そんなやり取りを交わしながら数分が経ち、気付けば陽も満足したのか、撮影会は終了したようだ。

自分のスマホ画面を覗き込みながらニタニタとしている。生粋の変態か、彼奴は。

そして撮影会から解放された白神さんが、こちらへと歩み寄る。


距離が近づいたことで、彼女の甘い香りが、俺の鼻腔をとろかしていく。

「また色々な話を聞かせて下さいね、秋さん」

彼女の天真爛漫てんしんらんまんな笑顔が眩しい。
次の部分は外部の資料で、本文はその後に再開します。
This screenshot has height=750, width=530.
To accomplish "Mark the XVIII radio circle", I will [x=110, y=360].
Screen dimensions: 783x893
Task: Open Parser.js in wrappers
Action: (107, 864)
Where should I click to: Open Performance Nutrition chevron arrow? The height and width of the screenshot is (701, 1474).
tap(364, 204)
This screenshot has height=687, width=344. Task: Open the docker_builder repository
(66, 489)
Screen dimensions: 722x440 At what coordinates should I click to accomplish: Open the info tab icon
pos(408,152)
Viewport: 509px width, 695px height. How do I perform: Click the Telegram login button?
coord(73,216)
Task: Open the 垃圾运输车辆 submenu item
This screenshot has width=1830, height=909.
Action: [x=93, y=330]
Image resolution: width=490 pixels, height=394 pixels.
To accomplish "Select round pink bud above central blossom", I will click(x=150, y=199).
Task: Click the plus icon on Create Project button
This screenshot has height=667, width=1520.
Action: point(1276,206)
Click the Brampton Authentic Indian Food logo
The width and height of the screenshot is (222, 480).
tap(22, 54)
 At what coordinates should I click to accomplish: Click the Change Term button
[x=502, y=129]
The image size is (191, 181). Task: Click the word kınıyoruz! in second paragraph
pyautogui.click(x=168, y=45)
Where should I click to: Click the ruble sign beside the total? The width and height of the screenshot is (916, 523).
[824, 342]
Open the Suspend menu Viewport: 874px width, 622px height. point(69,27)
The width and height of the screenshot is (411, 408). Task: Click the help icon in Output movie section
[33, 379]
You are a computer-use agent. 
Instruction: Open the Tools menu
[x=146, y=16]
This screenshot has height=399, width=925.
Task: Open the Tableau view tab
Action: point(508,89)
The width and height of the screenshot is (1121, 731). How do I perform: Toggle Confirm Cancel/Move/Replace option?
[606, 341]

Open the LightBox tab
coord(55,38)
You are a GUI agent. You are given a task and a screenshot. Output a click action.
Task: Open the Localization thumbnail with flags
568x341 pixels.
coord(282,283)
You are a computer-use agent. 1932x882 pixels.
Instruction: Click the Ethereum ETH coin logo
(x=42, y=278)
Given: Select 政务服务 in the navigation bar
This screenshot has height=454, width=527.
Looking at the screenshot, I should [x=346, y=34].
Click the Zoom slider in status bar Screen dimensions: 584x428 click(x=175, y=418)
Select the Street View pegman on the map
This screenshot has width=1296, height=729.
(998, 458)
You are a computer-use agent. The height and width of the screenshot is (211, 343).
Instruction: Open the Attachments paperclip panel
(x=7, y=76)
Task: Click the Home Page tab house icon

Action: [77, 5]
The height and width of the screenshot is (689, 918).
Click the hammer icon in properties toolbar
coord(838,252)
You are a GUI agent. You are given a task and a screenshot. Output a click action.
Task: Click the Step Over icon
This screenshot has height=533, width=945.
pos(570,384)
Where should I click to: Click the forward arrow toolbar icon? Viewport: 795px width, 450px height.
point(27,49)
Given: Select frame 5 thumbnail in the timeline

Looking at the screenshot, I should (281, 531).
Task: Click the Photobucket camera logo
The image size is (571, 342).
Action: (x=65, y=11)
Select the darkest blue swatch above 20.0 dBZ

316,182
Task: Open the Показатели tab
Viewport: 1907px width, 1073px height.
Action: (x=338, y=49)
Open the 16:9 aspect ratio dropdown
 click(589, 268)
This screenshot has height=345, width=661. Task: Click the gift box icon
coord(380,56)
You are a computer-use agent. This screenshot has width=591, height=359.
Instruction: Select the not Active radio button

その眩しさと甘美で芳醇な香りにあてられ、反射的にふいっと顔を逸らしてしまう。

朝っぱらから心臓に悪いな、と俺は思う。


(…また色々な話を、か)

そんな彼女の言葉から、それとは別の言葉を連想させられる。

『よいコミュニケーションは、ブラックコーヒーと同じくらい刺激的でその後はなかなか眠れない』

アン・モロー・リンドバーグの言葉だ。


(俺なんかの話が………いや)

俺や陽や、この部活や、もっと先のことが、白神さんにとって、刺激的で良いものであってほしいと心から思う。

それはもう燎原の火の如く、止まらない勢いで。


白神さんの方へと向き直る。

「…こちらこそ宜しく。白神さん」

自分の黒髪を掻きながら、我ながら下手な取り繕いだと思いながら、そう返した。